Sebuah resolusi potensial akan memungkinkan Binance untuk mempertahankan aktivitasnya, sehingga mencegah potensi kejatuhan yang mungkin berdampak luas pada industri mata uang kripto dan basis penggunanya. Binance menawarkan kemungkinan untuk mengadakan perjanjian penuntutan yang ditangguhkan, yang akan membuat pertukaran tersebut berpotensi dikenakan tuntutan pidana. Dalam pengaturan seperti itu, bursa akan diharuskan membayar denda yang signifikan dan memberikan pernyataan resmi yang merinci aktivitas terlarangnya.

Binance telah mengirimkan USDT senilai total $3,9 miliar ke dompet panasnya.

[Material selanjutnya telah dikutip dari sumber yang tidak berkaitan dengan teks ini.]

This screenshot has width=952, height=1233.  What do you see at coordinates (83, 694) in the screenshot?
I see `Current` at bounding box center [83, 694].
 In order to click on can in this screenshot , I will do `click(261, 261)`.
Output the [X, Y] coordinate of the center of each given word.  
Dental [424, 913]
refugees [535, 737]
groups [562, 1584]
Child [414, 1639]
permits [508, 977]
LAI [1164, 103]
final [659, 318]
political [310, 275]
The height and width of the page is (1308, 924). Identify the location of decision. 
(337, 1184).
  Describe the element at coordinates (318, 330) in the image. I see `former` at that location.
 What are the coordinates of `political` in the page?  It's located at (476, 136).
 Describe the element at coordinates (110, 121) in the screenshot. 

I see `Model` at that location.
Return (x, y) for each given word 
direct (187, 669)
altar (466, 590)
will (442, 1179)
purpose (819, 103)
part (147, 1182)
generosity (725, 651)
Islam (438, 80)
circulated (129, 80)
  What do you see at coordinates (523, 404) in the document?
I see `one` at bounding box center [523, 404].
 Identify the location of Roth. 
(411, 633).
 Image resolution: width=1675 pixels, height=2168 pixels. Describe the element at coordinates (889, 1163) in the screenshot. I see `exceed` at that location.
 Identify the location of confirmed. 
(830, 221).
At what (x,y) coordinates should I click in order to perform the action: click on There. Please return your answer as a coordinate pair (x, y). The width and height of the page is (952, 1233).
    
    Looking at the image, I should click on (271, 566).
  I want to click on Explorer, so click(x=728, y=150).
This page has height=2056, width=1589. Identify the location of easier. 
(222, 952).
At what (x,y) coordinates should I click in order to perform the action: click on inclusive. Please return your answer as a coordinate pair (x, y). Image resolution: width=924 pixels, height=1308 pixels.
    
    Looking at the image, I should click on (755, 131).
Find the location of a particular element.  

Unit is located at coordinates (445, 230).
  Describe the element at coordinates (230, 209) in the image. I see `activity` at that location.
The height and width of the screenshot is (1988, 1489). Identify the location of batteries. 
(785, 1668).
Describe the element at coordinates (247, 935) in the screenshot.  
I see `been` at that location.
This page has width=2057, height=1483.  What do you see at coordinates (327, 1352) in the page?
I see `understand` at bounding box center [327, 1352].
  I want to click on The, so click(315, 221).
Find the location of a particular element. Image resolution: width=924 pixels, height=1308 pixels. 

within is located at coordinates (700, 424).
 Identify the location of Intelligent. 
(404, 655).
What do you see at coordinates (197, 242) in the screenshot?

Binance telah mentransfer total $3.9 miliar USDT pada blockchain Tron dari penyimpanan dingin ke penyimpanan panasnya, sebuah transaksi yang terjadi sekitar 12 hari yang lalu. Transaksi tersebut didokumentasikan di blockchain. Binance tidak memberikan tanggapan cepat terhadap permintaan komentar FXStreet tentang transaksi tersebut. Pelaku pasar tertentu terlibat dalam spekulasi mengenai potensi korelasi antara tindakan yang disebutkan di atas dan permintaan Departemen Kehakiman untuk jumlah penyelesaian lebih dari $4 miliar sehubungan dengan masalah tersebut di atas.

Jika transfer tersebut terkait dengan permintaan yang dibuat oleh Departemen Kehakiman (DoJ), hal ini menunjukkan bahwa bursa mata uang kripto sedang membuat pengaturan untuk mencapai penyelesaian dengan Departemen Kehakiman. Langkah ini diharapkan dapat melindungi ekosistem mata uang kripto yang lebih luas dari potensi dampak negatif tindakan Binance.

Saat ini, ada upaya berkelanjutan dari otoritas pengatur di Amerika Serikat untuk mengintensifkan pengawasan dan tindakan penegakan hukum terhadap pertukaran mata uang kripto. Pada hari Senin, Komisi Sekuritas dan Bursa (SEC) mengajukan gugatan terhadap Kraken, menuduh bahwa bursa tersebut telah beroperasi sebagai bursa sekuritas nasional yang tidak terdaftar. Kecaman terhadap tindakan Komisi Sekuritas dan Bursa yang dilakukan oleh salah satu pendiri Jesse Powell diungkapkan, dengan merujuk pada penyelesaian sebelumnya atas tuntutan bursa sebesar $30 juta pada bulan Februari.